START Dataset records

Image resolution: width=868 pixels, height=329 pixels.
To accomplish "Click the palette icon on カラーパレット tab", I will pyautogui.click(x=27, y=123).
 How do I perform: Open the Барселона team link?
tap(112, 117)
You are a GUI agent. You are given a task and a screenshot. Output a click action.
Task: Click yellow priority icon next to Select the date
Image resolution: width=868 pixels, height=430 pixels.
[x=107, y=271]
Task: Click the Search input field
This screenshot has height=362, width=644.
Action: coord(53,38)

END Dataset records
START Dataset records

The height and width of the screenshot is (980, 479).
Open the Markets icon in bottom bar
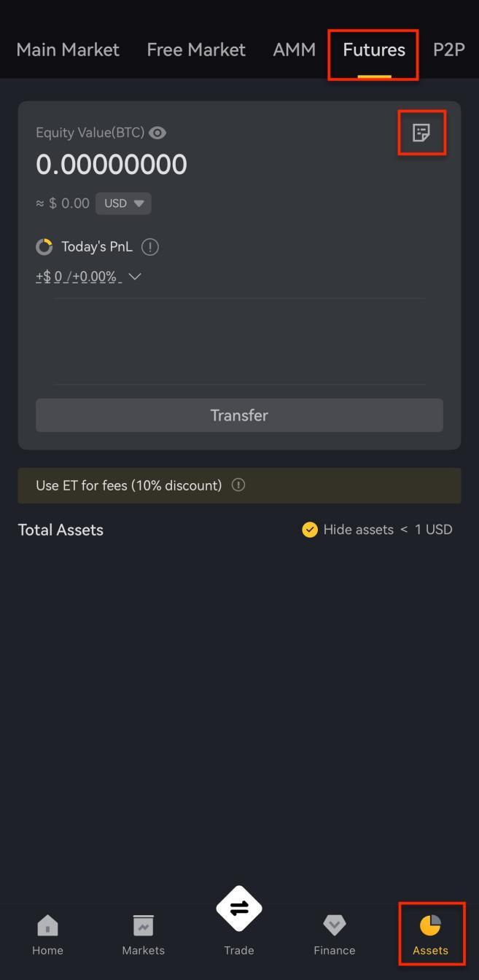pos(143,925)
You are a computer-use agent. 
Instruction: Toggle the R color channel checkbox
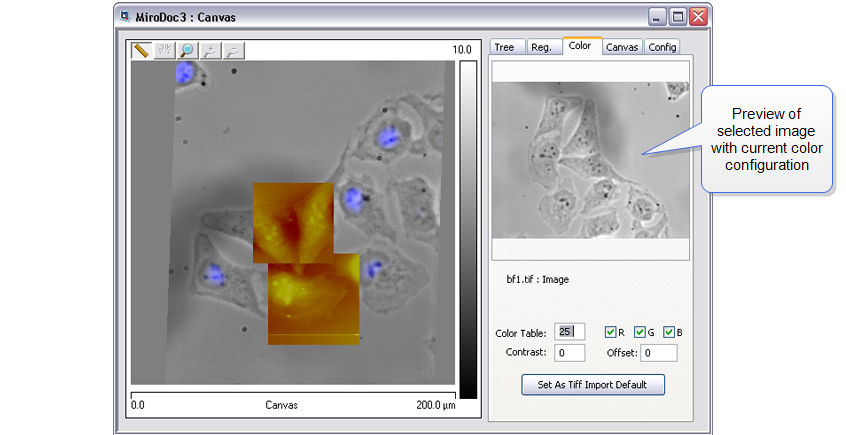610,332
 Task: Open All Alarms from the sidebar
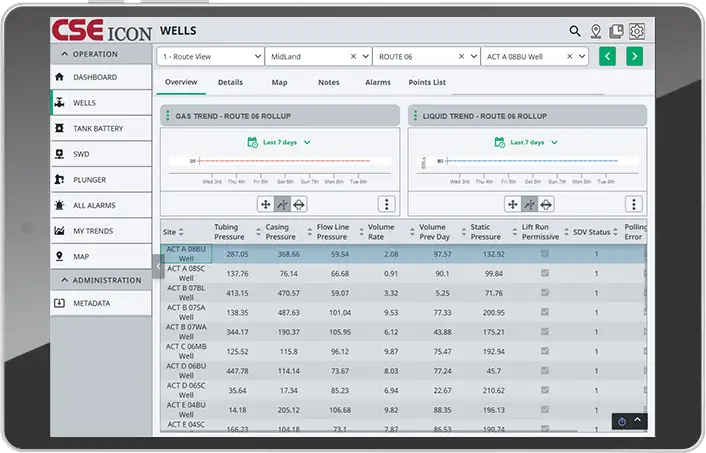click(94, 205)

END Dataset records

Brief =
Lines containing the word "agent" are to be located in the entries and copied.

Expected output =
You are a GUI agent. You are given a task and a screenshot. Output a click action.
You are a computer-use agent. 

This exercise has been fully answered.